Search code examples
sqlpostgresqlbig-o

Time complexity to select rows from a table of M tables in Postgresql


I recently start learning sql database, and I can't find the time complexity for the case where I have a huge amount of tables.

For example, I have M tables [table_1, table_2, ..., table_m, ..., table_M], and each table has N rows. When I execute "SELECT * from table_m", which time complexity is correct?

  1. O(M + N)
  2. O(log(M) + N)
  3. O(N)

I expect O(log(M) + N) is the answer. It uses binary tree for primary key, so I think it also uses binary tree to store tables?

Edit 1: People seems being confused by my question since my inaccurate wording, so I want to explain my question more. I want to know what happen when my database has a lot of tables.

Assume I have two databases.
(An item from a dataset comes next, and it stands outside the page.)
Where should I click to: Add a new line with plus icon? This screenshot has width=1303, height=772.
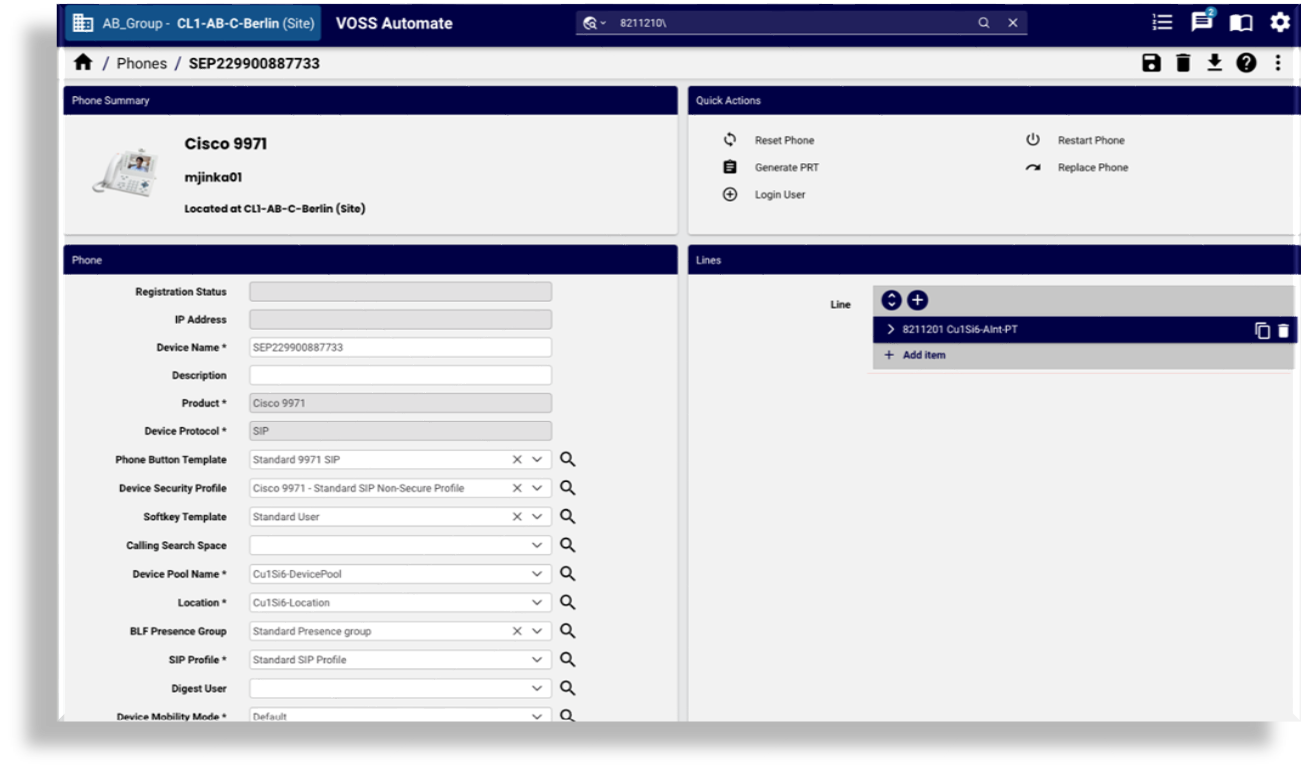tap(917, 300)
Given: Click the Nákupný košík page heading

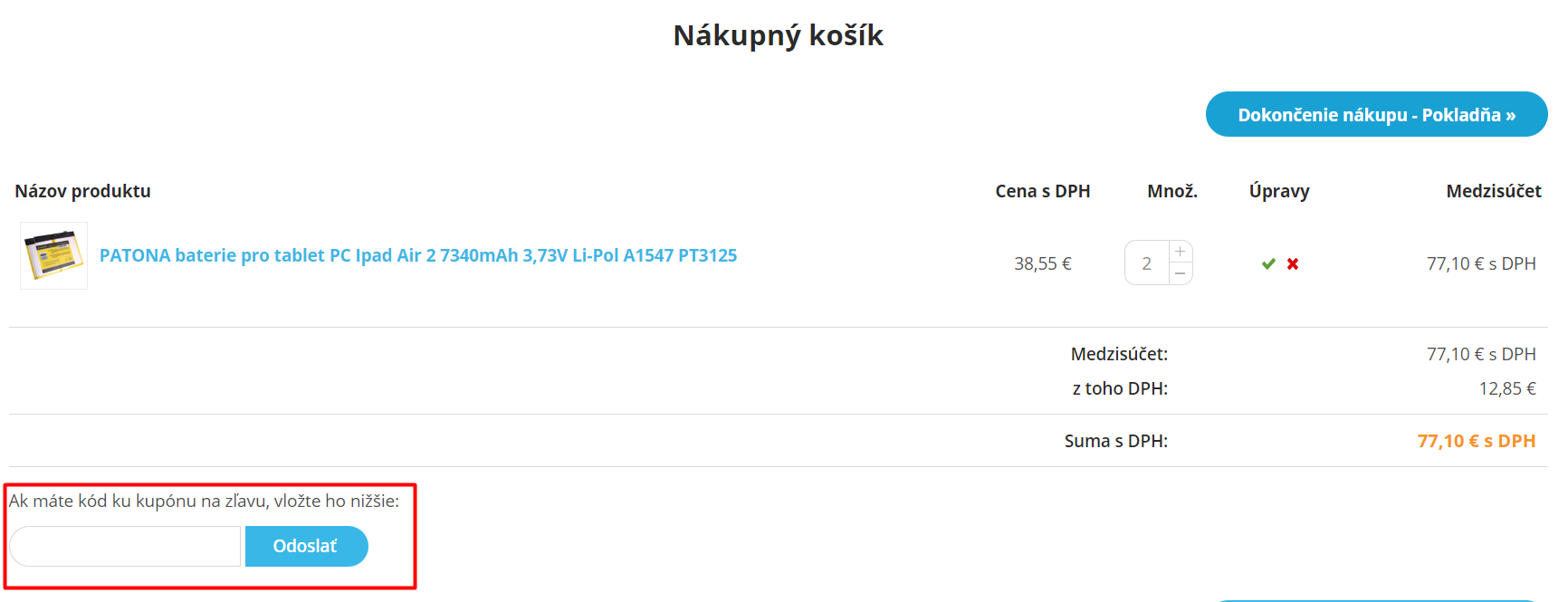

The 1st one has L tables, and each table has N rows. The 2nd database has M tables, and it also has N rows for each table. Will it takes much more time to query a table in the 1st database, when L >> M?


Solution

  • Assume I have two databases. The 1st one has L tables, and each table has N rows. The 2nd database has M tables, and it also has N rows for each table. Will it takes much more time to query a table in the 1st database, when L >> M?

    Tables are stored as files, one table per file. You can check with select pg_relation_filepath('tablename');

    So the only change will be the overhead in finding that file. That all depends on the filesystem.
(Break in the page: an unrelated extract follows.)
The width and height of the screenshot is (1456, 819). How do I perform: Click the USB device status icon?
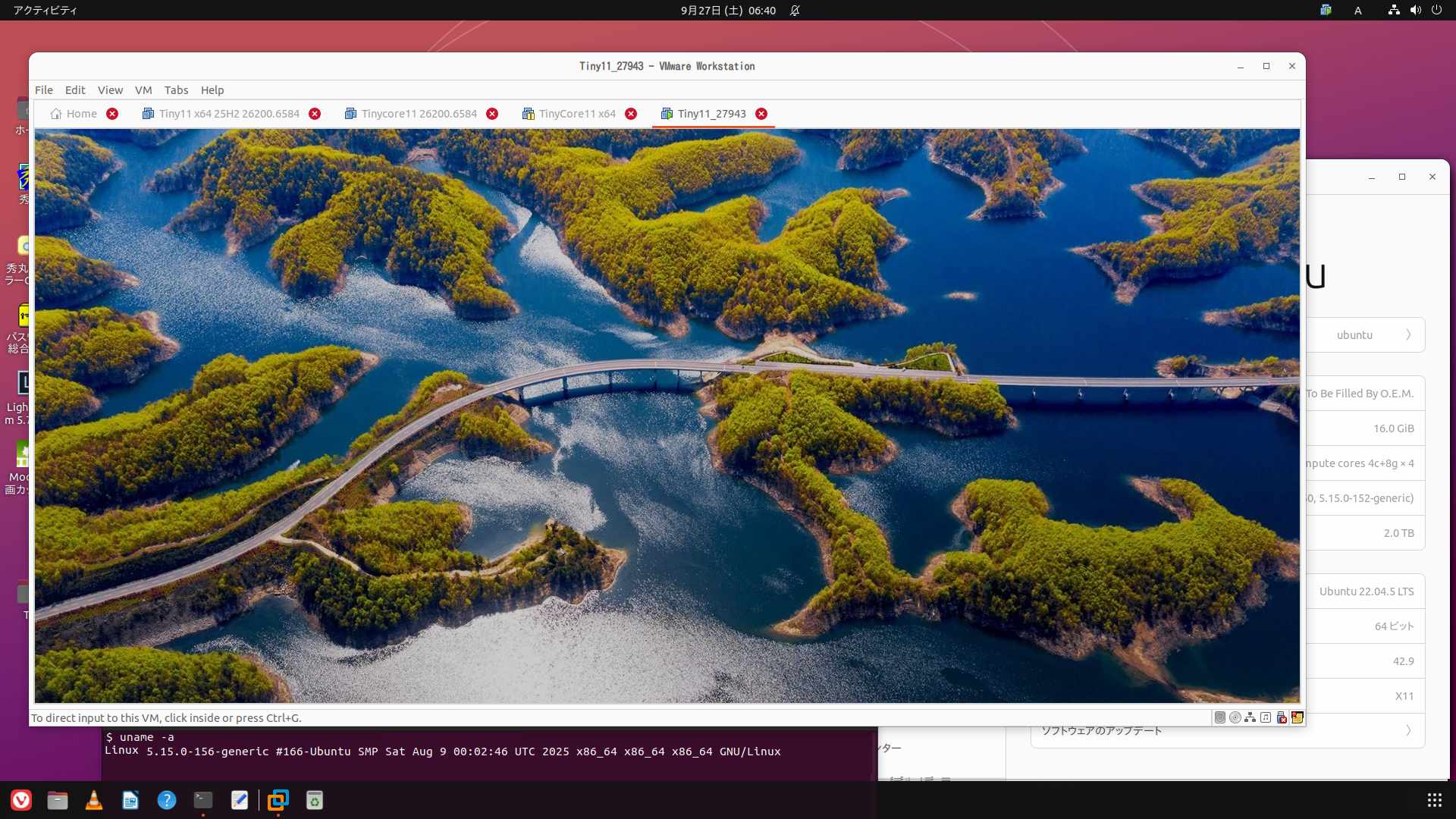[x=1282, y=717]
    Most modern filesystems use some variation on a B-Tree (different from a binary tree) to store directory entries. ext4 uses HTrees. xfs uses B+Trees. These are all O(logm) for search. If you use something that stores directory entries inefficiently, like ext2 which uses a simple list, then it's O(m). Let's assume you're not.
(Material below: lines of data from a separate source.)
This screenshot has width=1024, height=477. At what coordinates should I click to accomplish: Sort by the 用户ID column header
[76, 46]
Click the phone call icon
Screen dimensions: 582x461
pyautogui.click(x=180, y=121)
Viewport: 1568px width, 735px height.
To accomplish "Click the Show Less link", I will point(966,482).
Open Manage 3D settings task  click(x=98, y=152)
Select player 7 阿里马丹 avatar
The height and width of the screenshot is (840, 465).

    If the PostgreSQL server was naive and reopened the table file every time, it's O(logm + n). However, once the server has opened a table file it can keep it open and no longer needs to traverse the directory entries to access the data in the file. A query will only be O(logm + n) if PostgreSQL didn't already have the table file open, subsequent queries will be O(n).

    Unless you're doing something really pathological about your table design, m << n; the number of tables does not practically affect query performance. And if m << n is not true, you have a lot of bigger problems.